(Element and text location data)
==============================

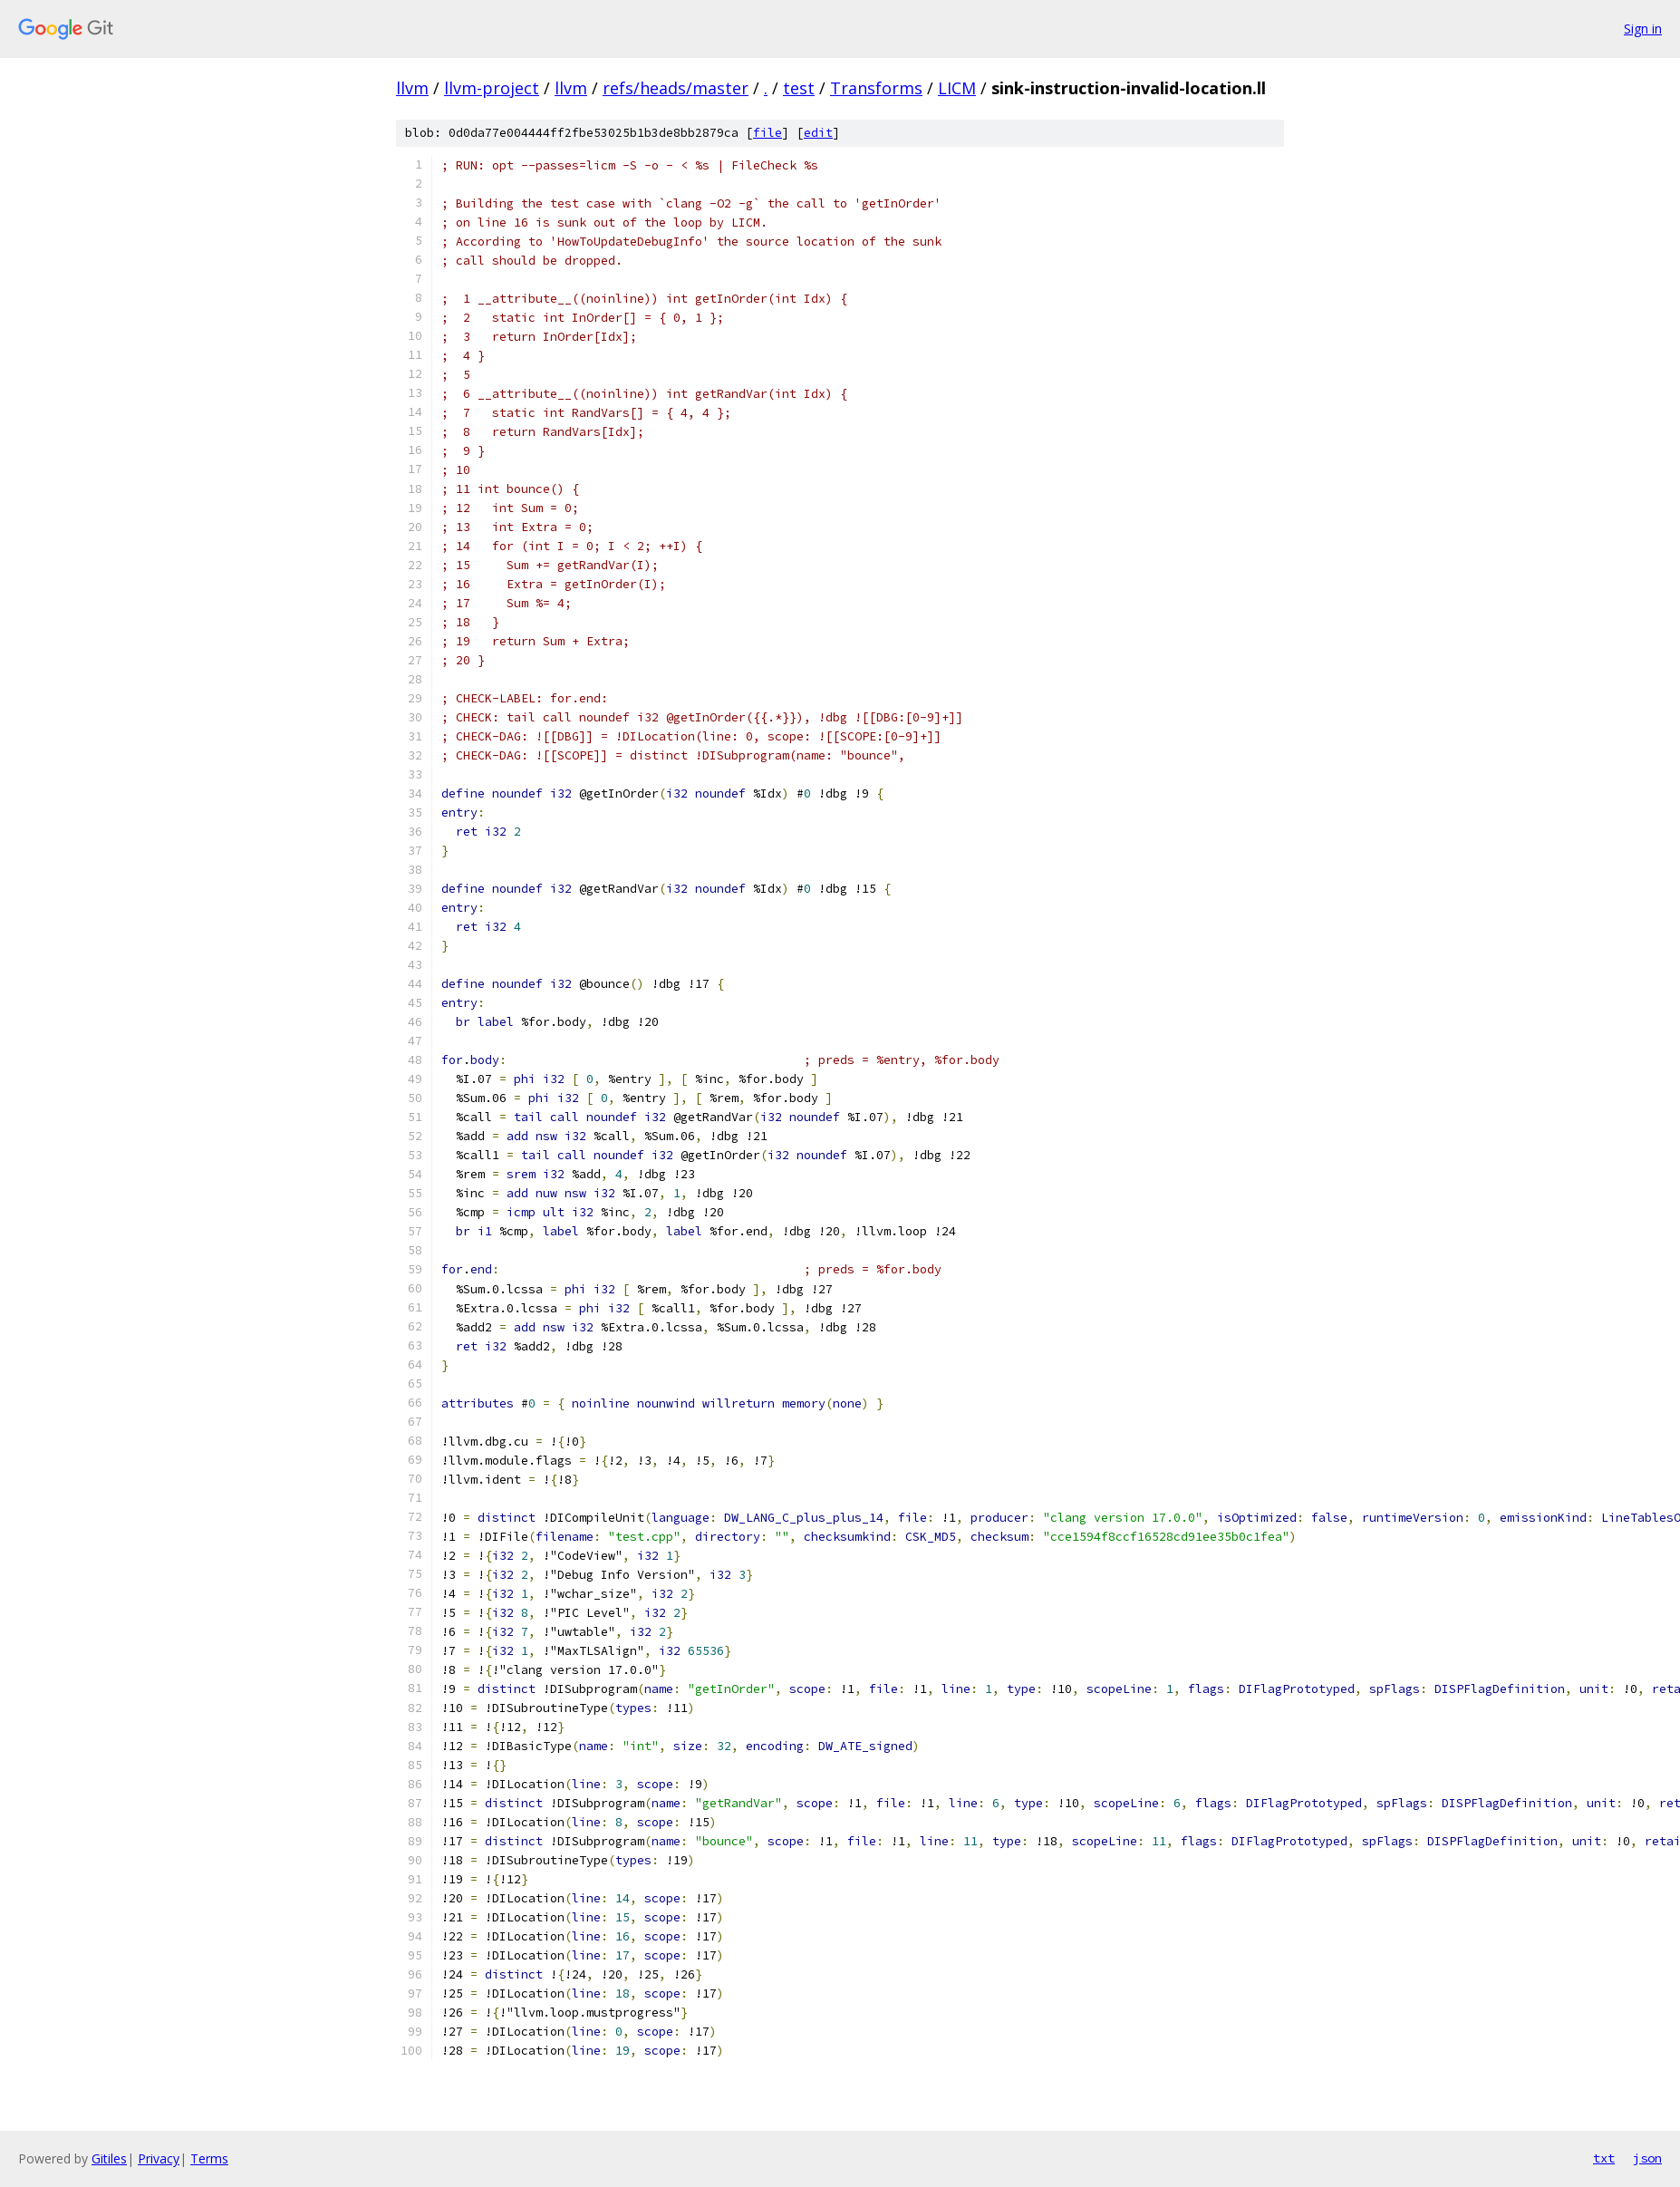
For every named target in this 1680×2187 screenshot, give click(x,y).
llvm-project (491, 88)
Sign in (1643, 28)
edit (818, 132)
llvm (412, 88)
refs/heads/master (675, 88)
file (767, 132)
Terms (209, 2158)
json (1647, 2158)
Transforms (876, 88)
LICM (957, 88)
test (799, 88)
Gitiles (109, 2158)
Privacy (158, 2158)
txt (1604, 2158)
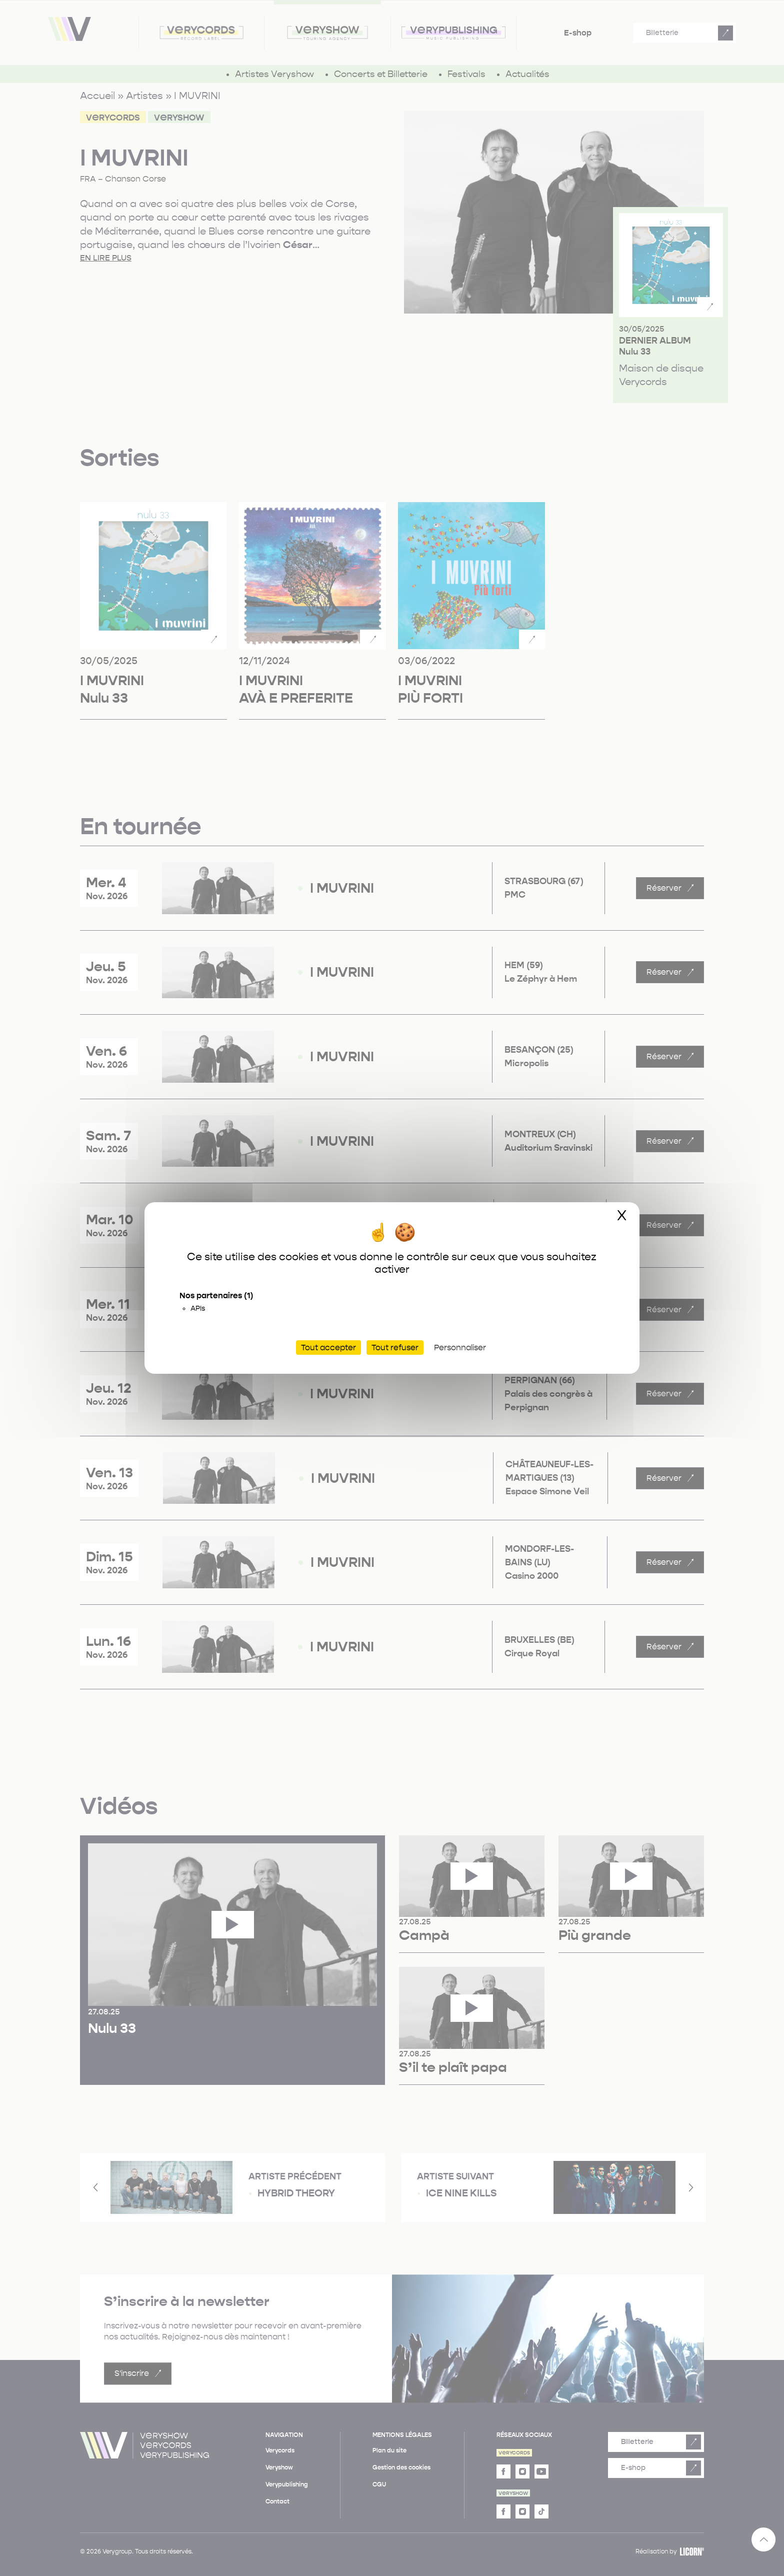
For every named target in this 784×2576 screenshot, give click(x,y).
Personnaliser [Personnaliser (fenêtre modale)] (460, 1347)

==============================

▸ **AIM OF THE EXERCISE**: Reproduce every line of the items above, requests included, shifting each coordinate in the answers by adding 74 to every number. Omit the pictures from your answer.

▸ **WRITTEN ANSWER**:
For every named target in this 1680×2187 screenshot, give click(x,y).
llvm-project (565, 162)
Sign in (1717, 102)
edit (892, 206)
llvm (486, 162)
refs/heads/master (749, 162)
file (841, 206)
Terms (283, 2232)
json (1721, 2232)
Transforms (950, 162)
LICM (1031, 162)
test (873, 162)
Gitiles (183, 2232)
Privacy (232, 2232)
txt (1678, 2232)
For every named target in this 784×2576 screenshot, give click(x,y).
Personnaliser [Personnaliser (fenêtre modale)] (534, 1421)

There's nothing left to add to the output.